The inquest heard that the taser blasts, capsicum spray and weight of seven police officers on Curti would have created an increased "need for respiration" that couldn't be met as he lay handcuffed face down on the concrete.

Most of the police involved defended their actions. Officers said Senior Constable Damien Ralph sprayed the victim 10 centimetres from his face while he was restrained by multiple officers. Police training recommends a distance of 60 centimetres. Ralph told the inquest that given the choice, he would not have done anything differently.

Probationary Constable Daniel Barling, who had been in the force eight months, admitted tasering Curti five times while he was handcuffed on the ground being sprayed.
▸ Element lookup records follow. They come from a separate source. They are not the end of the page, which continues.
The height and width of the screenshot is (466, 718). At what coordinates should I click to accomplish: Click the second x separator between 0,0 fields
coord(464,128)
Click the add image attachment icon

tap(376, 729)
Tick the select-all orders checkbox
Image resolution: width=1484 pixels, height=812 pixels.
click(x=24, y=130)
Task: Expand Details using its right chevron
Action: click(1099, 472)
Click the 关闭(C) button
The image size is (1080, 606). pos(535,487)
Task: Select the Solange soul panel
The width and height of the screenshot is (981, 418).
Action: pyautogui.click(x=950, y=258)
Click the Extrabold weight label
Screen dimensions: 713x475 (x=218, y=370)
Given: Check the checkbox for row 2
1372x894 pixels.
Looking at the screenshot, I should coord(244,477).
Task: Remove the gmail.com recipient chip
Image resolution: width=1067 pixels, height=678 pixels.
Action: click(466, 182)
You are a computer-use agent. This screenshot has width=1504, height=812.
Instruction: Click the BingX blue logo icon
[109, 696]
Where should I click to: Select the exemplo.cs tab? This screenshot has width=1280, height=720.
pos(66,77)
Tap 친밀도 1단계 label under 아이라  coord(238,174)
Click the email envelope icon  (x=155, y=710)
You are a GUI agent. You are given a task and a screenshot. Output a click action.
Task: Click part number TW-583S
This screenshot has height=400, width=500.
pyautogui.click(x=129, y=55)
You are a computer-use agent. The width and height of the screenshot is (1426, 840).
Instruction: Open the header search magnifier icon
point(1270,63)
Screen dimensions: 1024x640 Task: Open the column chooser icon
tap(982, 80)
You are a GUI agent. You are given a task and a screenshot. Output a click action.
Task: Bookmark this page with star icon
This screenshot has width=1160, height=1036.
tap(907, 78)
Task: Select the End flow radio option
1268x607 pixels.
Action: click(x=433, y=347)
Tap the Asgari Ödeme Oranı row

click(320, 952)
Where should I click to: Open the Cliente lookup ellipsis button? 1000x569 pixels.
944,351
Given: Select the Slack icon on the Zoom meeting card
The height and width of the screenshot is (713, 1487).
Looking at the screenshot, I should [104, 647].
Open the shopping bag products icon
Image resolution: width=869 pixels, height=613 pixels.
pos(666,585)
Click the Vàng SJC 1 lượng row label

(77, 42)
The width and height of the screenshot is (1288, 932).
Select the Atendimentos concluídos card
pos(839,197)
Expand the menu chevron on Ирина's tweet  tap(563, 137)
Barling even handed Ralph his capsicum spray can when Ralph ran out of one he was using.

Barling, who has since been promoted, defended repeatedly using his taser in "drive stun mode" to enforce "compliance". Drive stun is where the taser is applied directly to the victim’s body, in this case Curti's upper back, to deliver electric shocks, rather than shot from a distance.

Police Commissioner Andrew Scipione later contradicted Barling, saying that tasers "cannot and will not be used as a compliance device".

The most senior officer involved, Inspector Gregory Cooper, said the use of tasers with Curti was inappropriate and unnecessary. Cooper says he ordered officers to "turn your tasers off", and shouted, "No, no, he's in handcuffs, he's in handcuffs, don't taser".

Despite the massive evidence of police brutality causing death, it is likely no police officer will be charged with any crime. Counsel Assisting the Coroner Jeremy Gormly SC, described some of the taser use as “ungoverned”, “unjustified” and “excessive”, but said their actions were not “unlawful”.

On October 23, NSW Ombudsman Bruce Barbour tabled a report on police use of tasers.

The ombudsman's report found police had used tasers inappropriately 80 times. This included taser use when police were under no threat, tasering people who were handcuffed or fleeing, and tasering unnecessarily on a busy street. Another person was tasered while kneeling with their hands behind their head.

Police even tasered a man who tried to hang himself while in police custody. After falling on a hard service, the man was tasered again for not being compliant.

NSW Greens MP David Shoebridge slammed the ombudsman's report for ignoring the Curti death and inquest.

The report says repeated Taser use and drive-stunning — both of which were used on Curti — should be banned.

Yet the ombudsman's report is toothless. The 2008 ombudsman report recommended tasers shouldn't be rolled out to general duty police. That report was ignored, and tasers are now used by all NSW police — as Curti tragically discovered just before his death.